INSTRUÇÃO DADA: Por favor, enumere os sonetos de Petrarca que a carta aponta como inspiração do compositor, indicando o número e o início citado de cada um.

HÁ TANTA DOÇURA NO AR, NO VENTO...
Minha Princesa de mim:
Consolo-me, em solitário serão, a ouvir as Années de Pélerinage de Ferenc Liszt. Repito a escuta do ano segundo: Italie, procuro infantilmente cantar para mim, na música de Liszt tocada pelo Barenboim, a letra dos três sonetos de Petrarca que teriam inspirado o compositor: o 47 (Benedetto sia ´l giorno...) e o 104 (Pace non trovo...) - que já traduzi para ti em carta antiga - e ainda o 123 (I vidi in terra angelici costumi...) - que não te enviei ainda. Na realidade, Liszt começou por compor canções para os poemas de Petrarca, em 1838/39), que logo transcreveu para piano, incluindo depois essas transcrições nas Années, cuja publicação data de 1858. Confesso que não conheço as partituras das canções (que aliás tiveram duas versões, uma para tenor alto, outra para barítono), nem nunca as ouvi . Como toda a gente leiga, só tenho escutado as peças para piano solo. Por isso, me diverti, como menino que teve de passar o recreio sozinho, a trautear a letra dos sonetos, acompanhado ao piano por Daniel Barenboim (em disco, claro). Mas logo me refugio na poesia só, e me tento a traduzir - quiçá por me encontrar no modo em que estou - aquele soneto que começa assim: La vita fugge, et non s´arresta una hora...
Foge-me a vida,não pára uma hora,
Segue-me a morte em grandes jornadas,
E as coisas presentes como as passadas
Me dão guerra, e as futuras, agora;
É lembrar e esperar que me devora,
Ora e então, até que, na verdade,
Se de mim não tivesse piedade,
De tanta cisma ficaria fora.

DADOS DISPONÍVEIS:
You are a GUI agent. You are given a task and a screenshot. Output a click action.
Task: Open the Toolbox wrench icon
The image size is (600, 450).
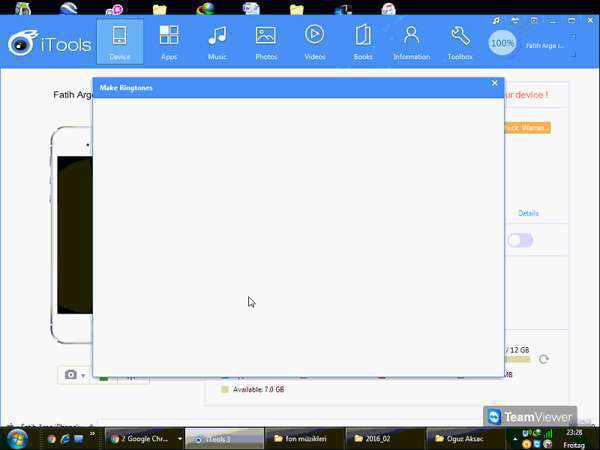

RESPOSTA COMPLETA:
- Soneto 47: "Benedetto sia ´l giorno..."
- Soneto 104: "Pace non trovo..."
- Soneto 123: "I vidi in terra angelici costumi..."